Job Overview
Vision Tact is seeking an experienced Data Engineer to design, develop, and optimize large-scale data pipelines and infrastructures that power our AI, automation, and analytics platforms.
You’ll work closely with data scientists, AI engineers, and software developers to ensure that data is clean, structured, and efficiently accessible for modeling, visualization, and real-time processing.
This role requires deep technical expertise in ETL processes, database architecture, API data integration, and cloud-based data management. You’ll play a critical role in enabling Vision Tact’s mission to deliver intelligent, data-driven solutions across industries.
Key Responsibilities
Design and develop data pipelines for ingestion, transformation, and integration across multiple data sources (APIs, databases, IoT, GIS, etc.).
Implement and maintain ETL/ELT frameworks for structured and unstructured datasets.
Build and manage data warehouses and lakes to support analytics and AI initiatives.
Ensure data quality, consistency, and reliability through validation and monitoring processes.
Work with AI and ML engineers to prepare datasets for training, testing, and deployment.
Collaborate with DevOps teams for cloud-based data infrastructure and CI/CD deployment.
Implement data governance, access control, and versioning standards.

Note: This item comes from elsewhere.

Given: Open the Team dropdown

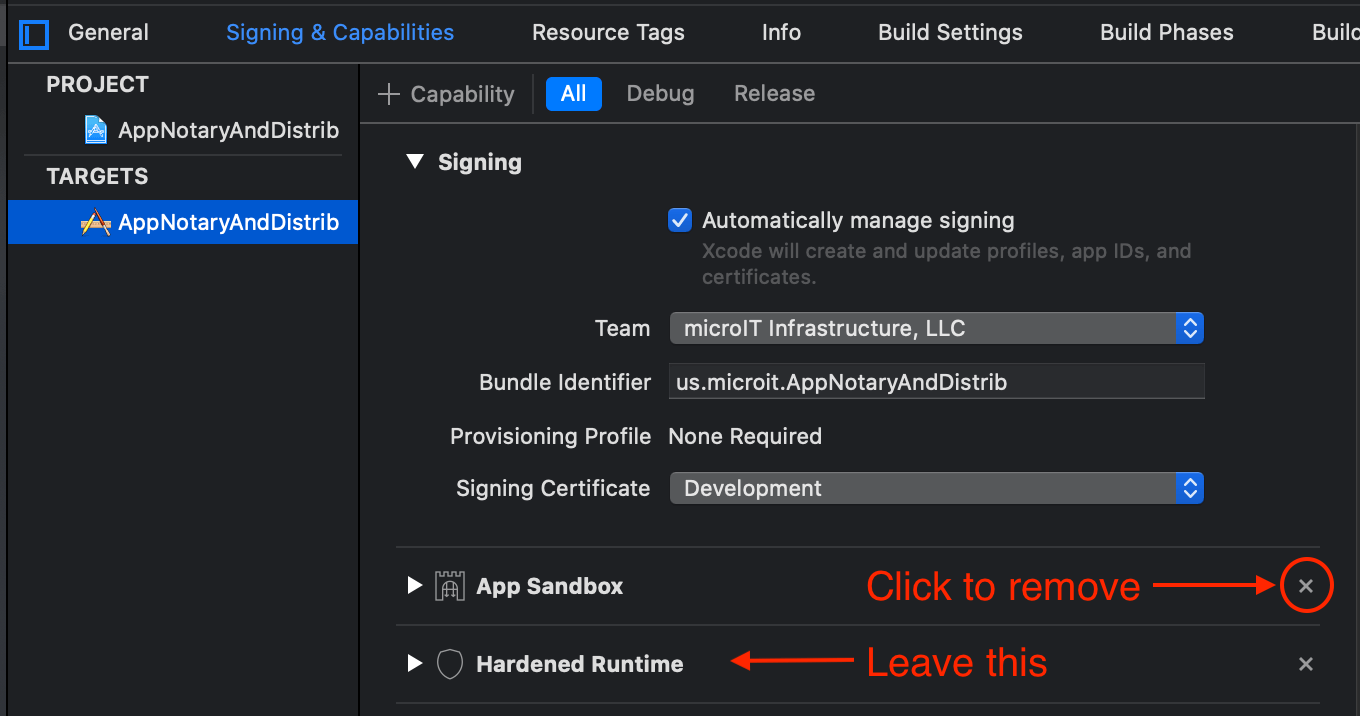Looking at the screenshot, I should click(x=1190, y=327).
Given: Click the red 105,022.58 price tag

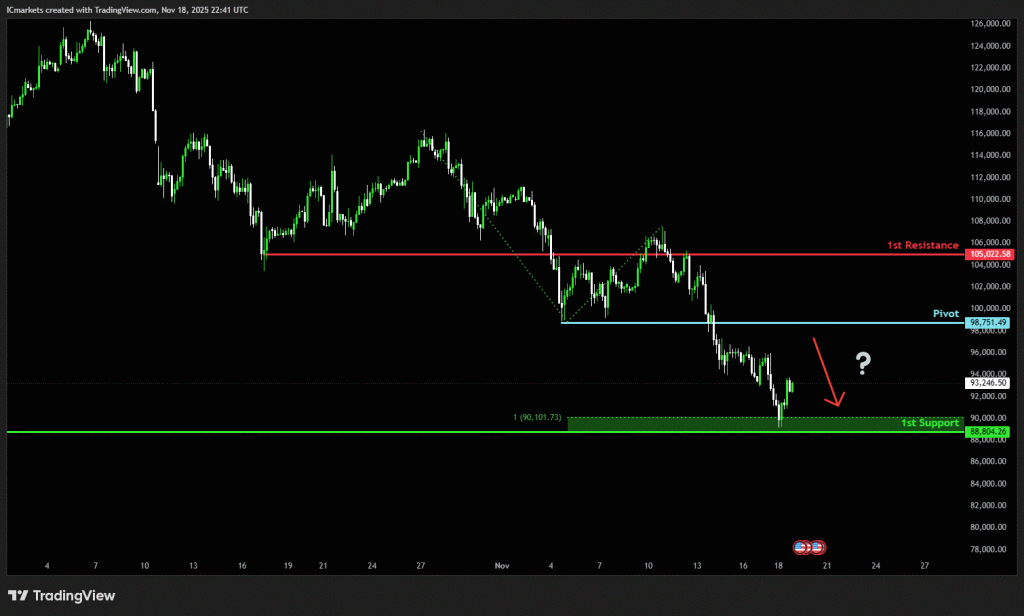Looking at the screenshot, I should click(x=988, y=254).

Optimize performance for high-volume data storage, retrieval, and transformation.
Required Skills & Tools
Programming: Python, SQL, Scala, or Java.
Data Pipelines: Apache Airflow, Luigi, or Prefect.
Databases: PostgreSQL, MySQL, MongoDB, Cassandra, or BigQuery.
Big Data Technologies: Apache Spark, Hadoop, Kafka.
ETL Tools: Talend, Fivetran, dbt, or custom ETL frameworks.
Cloud Platforms: AWS (Glue, Redshift, S3), GCP (Dataflow, BigQuery), Azure Data Factory.
Version Control: Git, GitHub, or Bitbucket.
Soft Skills: Logical thinking, detail orientation, and cross-team communication.
Qualifications
Bachelor’s or Master’s degree in Computer Science, Data Engineering, or related field.
Minimum 3 years of experience in data engineering, preferably within AI, automation, or analytics domains.
Demonstrated experience with ETL pipeline development and data infrastructure design.
Hands-on experience with SQL and big data processing frameworks.
Certification in AWS Data Engineering, Google Cloud Professional Data Engineer, or equivalent preferred.